Poucas horas antes do encontro com Gilmar Mendes, Bolsonaro havia feito uma crítica velada aos membros do STF e às urnas eletrônicas durante um evento realizado em um banco de investimentos.
O ex-presidente expressou a opinião de que não era possível comprovar plenamente que o sistema eleitoral brasileiro estava totalmente imune a possíveis fraudes.
“Não vai ser o chefe do Executivo que vai jogar fora das quatro linhas. Mas, por favor, vocês dois ou três, não estiquem essa corda.

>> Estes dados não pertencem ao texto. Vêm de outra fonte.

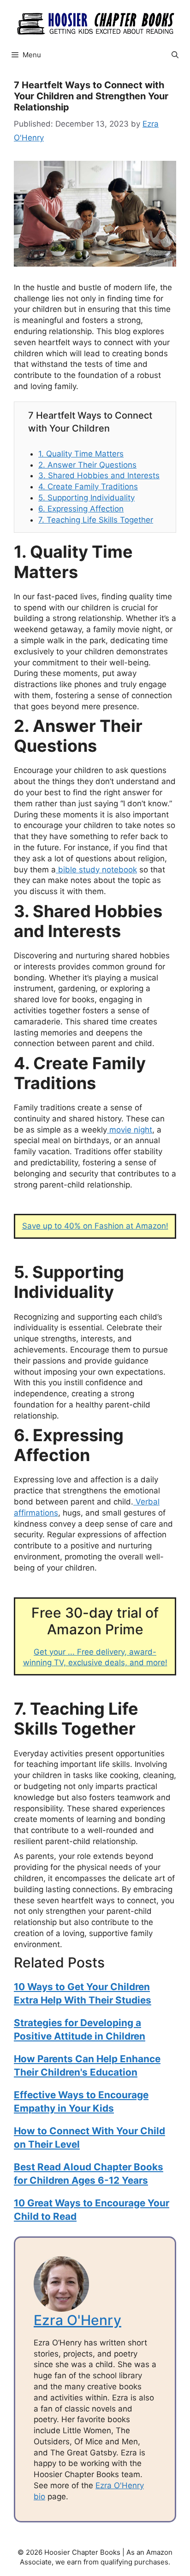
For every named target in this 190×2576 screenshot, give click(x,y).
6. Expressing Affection (81, 508)
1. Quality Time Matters (81, 453)
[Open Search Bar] (175, 55)
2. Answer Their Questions (87, 464)
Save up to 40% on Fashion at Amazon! (95, 1225)
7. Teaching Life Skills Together (95, 519)
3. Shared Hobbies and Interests (99, 475)
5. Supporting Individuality (86, 497)
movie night (129, 1129)
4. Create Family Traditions (88, 486)
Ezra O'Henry (77, 2320)
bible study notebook (96, 869)
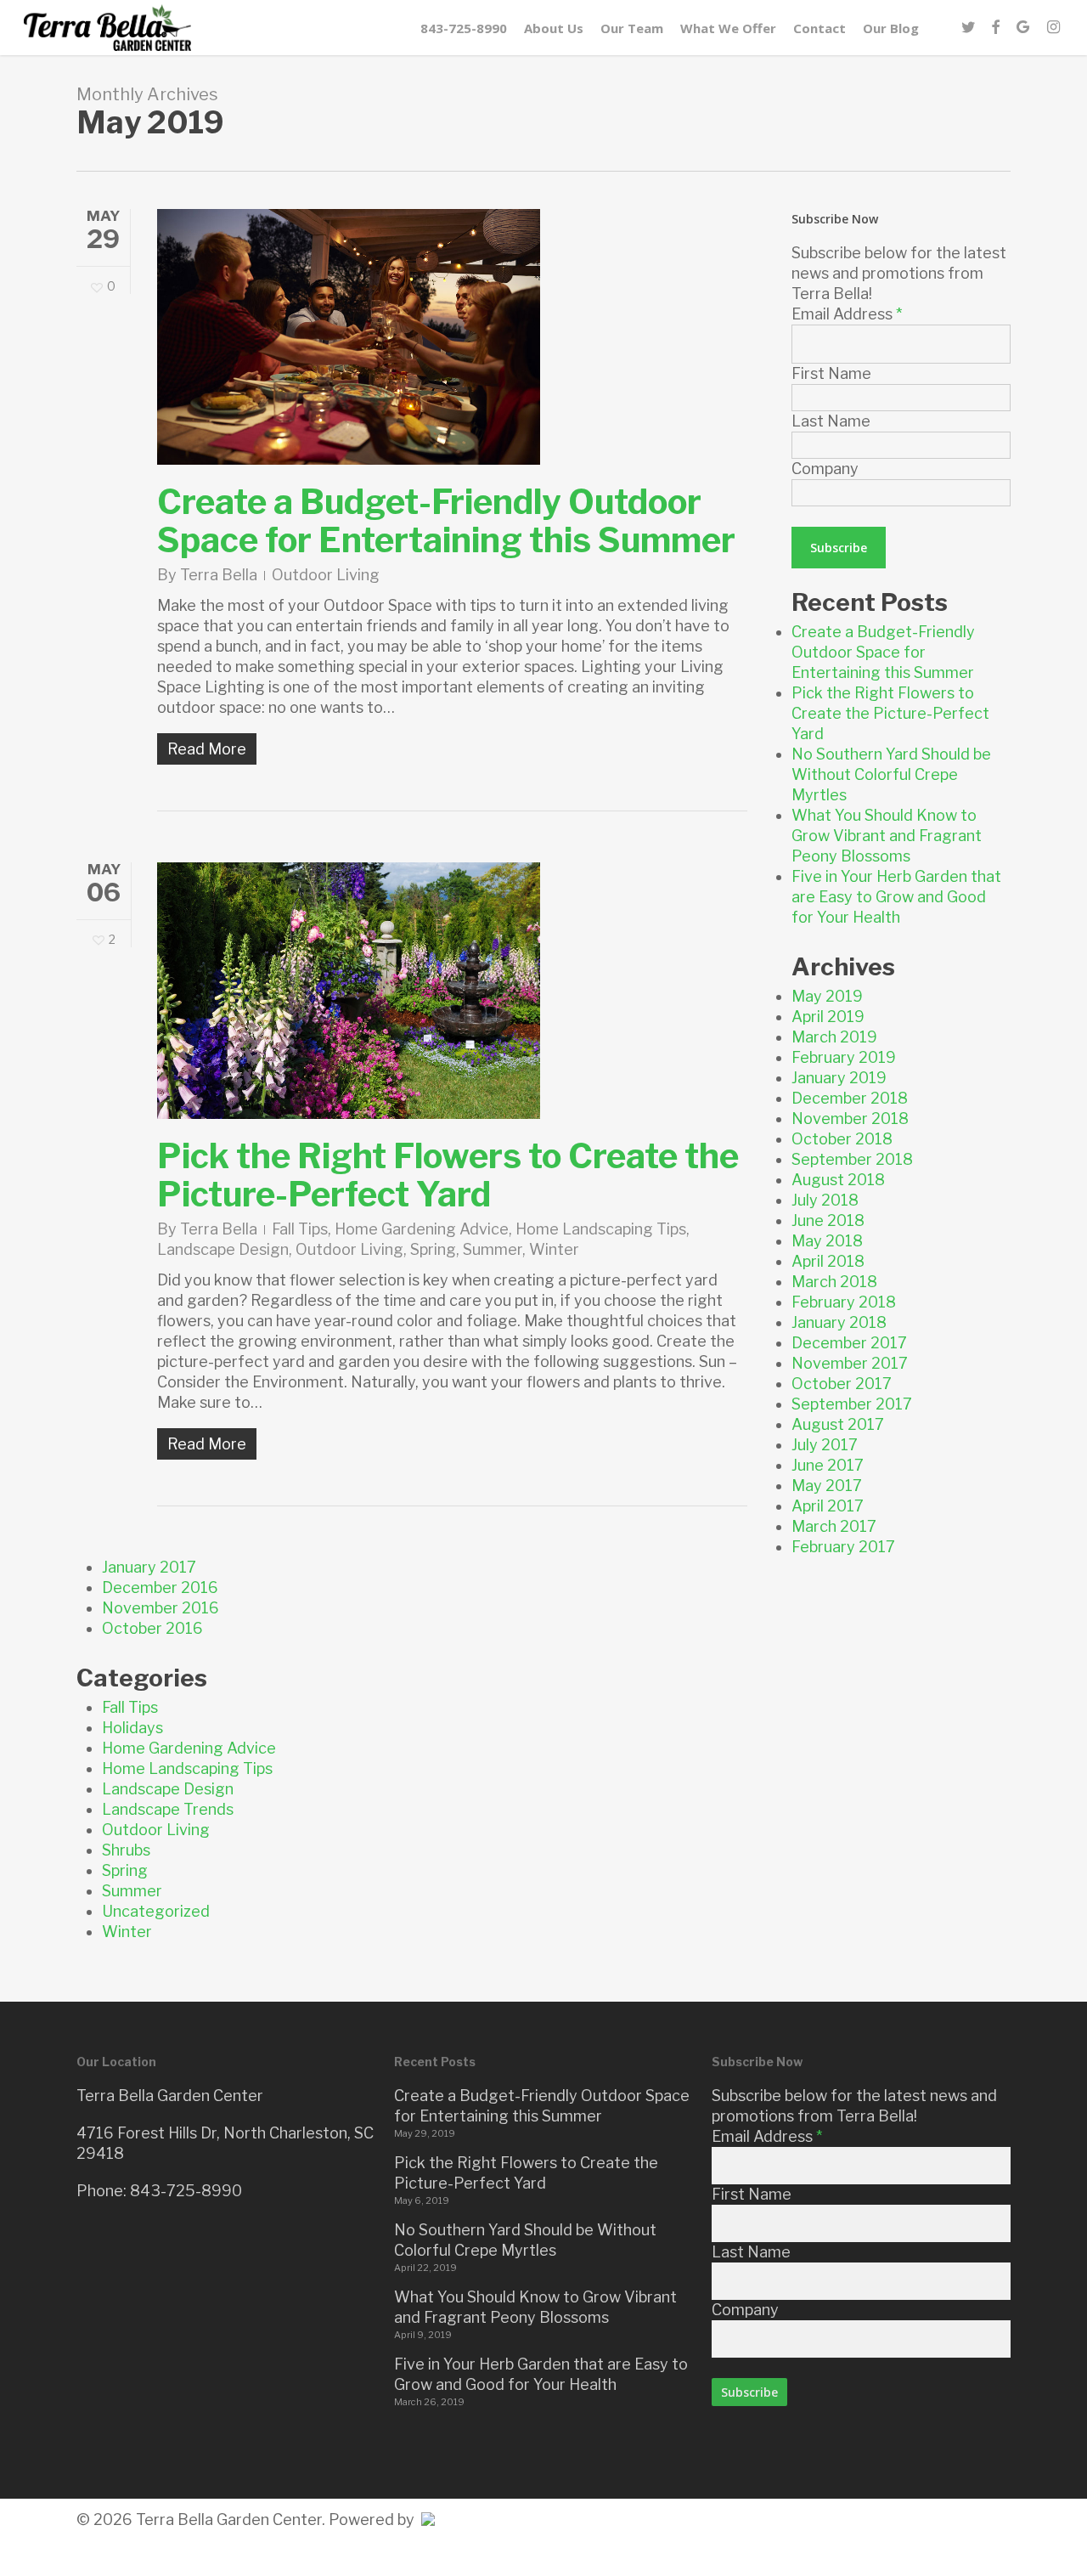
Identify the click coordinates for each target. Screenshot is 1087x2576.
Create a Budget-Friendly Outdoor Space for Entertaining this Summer (446, 521)
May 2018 (827, 1241)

Vocês vão ter que vir para as quatro linhas, afinal de contas todos nós temos limites”, disse em alusão aos ministros da Suprema Corte.
No dia 22 de fevereiro, o ministro Edson Fachin assumiu o cargo de presidente do TSE. No dia seguinte, Bolsonaro teve um encontro com Gilmar Mendes. Em seu primeiro discurso como presidente do TSE, Fachin enfatizou a determinação de sua gestão em proteger a "história da Justiça Eleitoral".

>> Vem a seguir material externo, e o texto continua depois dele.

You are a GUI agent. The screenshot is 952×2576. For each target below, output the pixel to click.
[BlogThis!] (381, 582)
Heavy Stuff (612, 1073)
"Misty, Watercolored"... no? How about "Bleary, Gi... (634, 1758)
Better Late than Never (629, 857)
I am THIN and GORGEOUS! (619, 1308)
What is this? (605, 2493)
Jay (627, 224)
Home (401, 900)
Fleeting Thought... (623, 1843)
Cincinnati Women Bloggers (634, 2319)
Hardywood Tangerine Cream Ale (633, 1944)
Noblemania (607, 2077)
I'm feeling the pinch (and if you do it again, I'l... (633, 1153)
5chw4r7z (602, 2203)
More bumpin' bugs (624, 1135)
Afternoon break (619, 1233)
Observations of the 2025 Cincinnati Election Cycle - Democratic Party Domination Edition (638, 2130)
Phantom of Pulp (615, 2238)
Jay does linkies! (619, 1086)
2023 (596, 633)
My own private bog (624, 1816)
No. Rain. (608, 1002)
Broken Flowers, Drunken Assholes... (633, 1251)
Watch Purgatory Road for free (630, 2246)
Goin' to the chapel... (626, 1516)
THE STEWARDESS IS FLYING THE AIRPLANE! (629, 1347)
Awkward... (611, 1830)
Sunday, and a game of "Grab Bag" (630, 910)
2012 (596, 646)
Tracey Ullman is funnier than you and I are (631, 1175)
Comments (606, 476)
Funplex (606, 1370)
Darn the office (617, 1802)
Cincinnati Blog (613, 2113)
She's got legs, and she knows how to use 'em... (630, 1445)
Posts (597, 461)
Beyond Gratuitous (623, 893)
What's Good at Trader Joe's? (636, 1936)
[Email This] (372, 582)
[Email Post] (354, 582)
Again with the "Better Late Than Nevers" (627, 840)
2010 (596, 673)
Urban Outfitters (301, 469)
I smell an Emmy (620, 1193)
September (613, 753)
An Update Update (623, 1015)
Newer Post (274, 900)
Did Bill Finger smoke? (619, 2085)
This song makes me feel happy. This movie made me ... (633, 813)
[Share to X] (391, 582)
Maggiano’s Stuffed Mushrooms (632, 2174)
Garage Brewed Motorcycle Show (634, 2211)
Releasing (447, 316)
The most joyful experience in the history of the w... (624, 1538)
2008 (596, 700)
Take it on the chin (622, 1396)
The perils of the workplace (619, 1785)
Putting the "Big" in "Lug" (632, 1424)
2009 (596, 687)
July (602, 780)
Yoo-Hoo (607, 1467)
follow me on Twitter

Embora tenha sido convidado pessoalmente por Fachin para a cerimônia de posse, Bolsonaro optou por não comparecer ao evento. Sem mencionar diretamente o então presidente, o magistrado reforçou que o TSE não cederia a ataques contra o processo eleitoral.
André Mendonça
Durante mais um período de fragilidade em seu governo, quando figuras proeminentes da política, do mercado financeiro e do Poder Judiciário expressaram apoio à democracia por meio de cartas abertas, Bolsonaro solicitou uma reunião com o ministro do STF, André Mendonça. O encontro ocorreu no Palácio do Planalto e teve duração de 50 minutos.
No dia 28 de julho do ano passado, em resposta à adesão da Federação Brasileira de Bancos (Febraban) à carta pró-democracia organizada pela Federação das Indústrias do Estado de São Paulo (Fiesp), o presidente Bolsonaro realizou uma reunião com o ministro André Mendonça.

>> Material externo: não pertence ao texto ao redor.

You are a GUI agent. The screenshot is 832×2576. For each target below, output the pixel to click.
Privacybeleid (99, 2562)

Na véspera desse encontro, a carta da Faculdade de Direito da USP, que contava com 165 mil assinaturas, havia sido alvo de críticas por parte do presidente, que afirmou ser um defensor da Constituição e não necessitar de "apoio ou sinalização de quem quer que seja".
Um mês antes do encontro com André Mendonça, o presidente Bolsonaro teve outra reunião com Nunes Marques, José Vicente Santini e, desta vez, com o ministro Francisco Falcão, do STJ.
Novamente, a reunião foi agendada sem a divulgação do assunto que seria discutido, ocorrendo em 12 de junho, um domingo.
Nesse período, o cenário político era marcado por uma crise entre Bolsonaro e o STF, devido ao decreto de perdão ao ex-deputado federal Daniel Silveira, que havia sido condenado à prisão por 10 dos 11 ministros da Corte. Nunes Marques foi o único ministro a divergir nessa decisão.
O que dizem os envolvidos
O ministro Nunes Marques disse em resposta ao Estadão que “se recorda de uma visita de cortesia ao presidente da República no período mencionado, num fim de semana fora do horário do expediente”.
No entanto, o magistrado não explicou o que foi tratado neste o no encontro de maio do ano passado.
Já Gilmar Mendes confirmou que teve reuniões com o ex-presidente durante o mandato, mas que não se recorda de alguma agenda específica em fevereiro do ano passado. “Estive com ele em alguns momentos de crise”, declarou.
Procurados, Bolsonaro e Humberto Martins não retornaram com respostas até a publicação desta reportagem.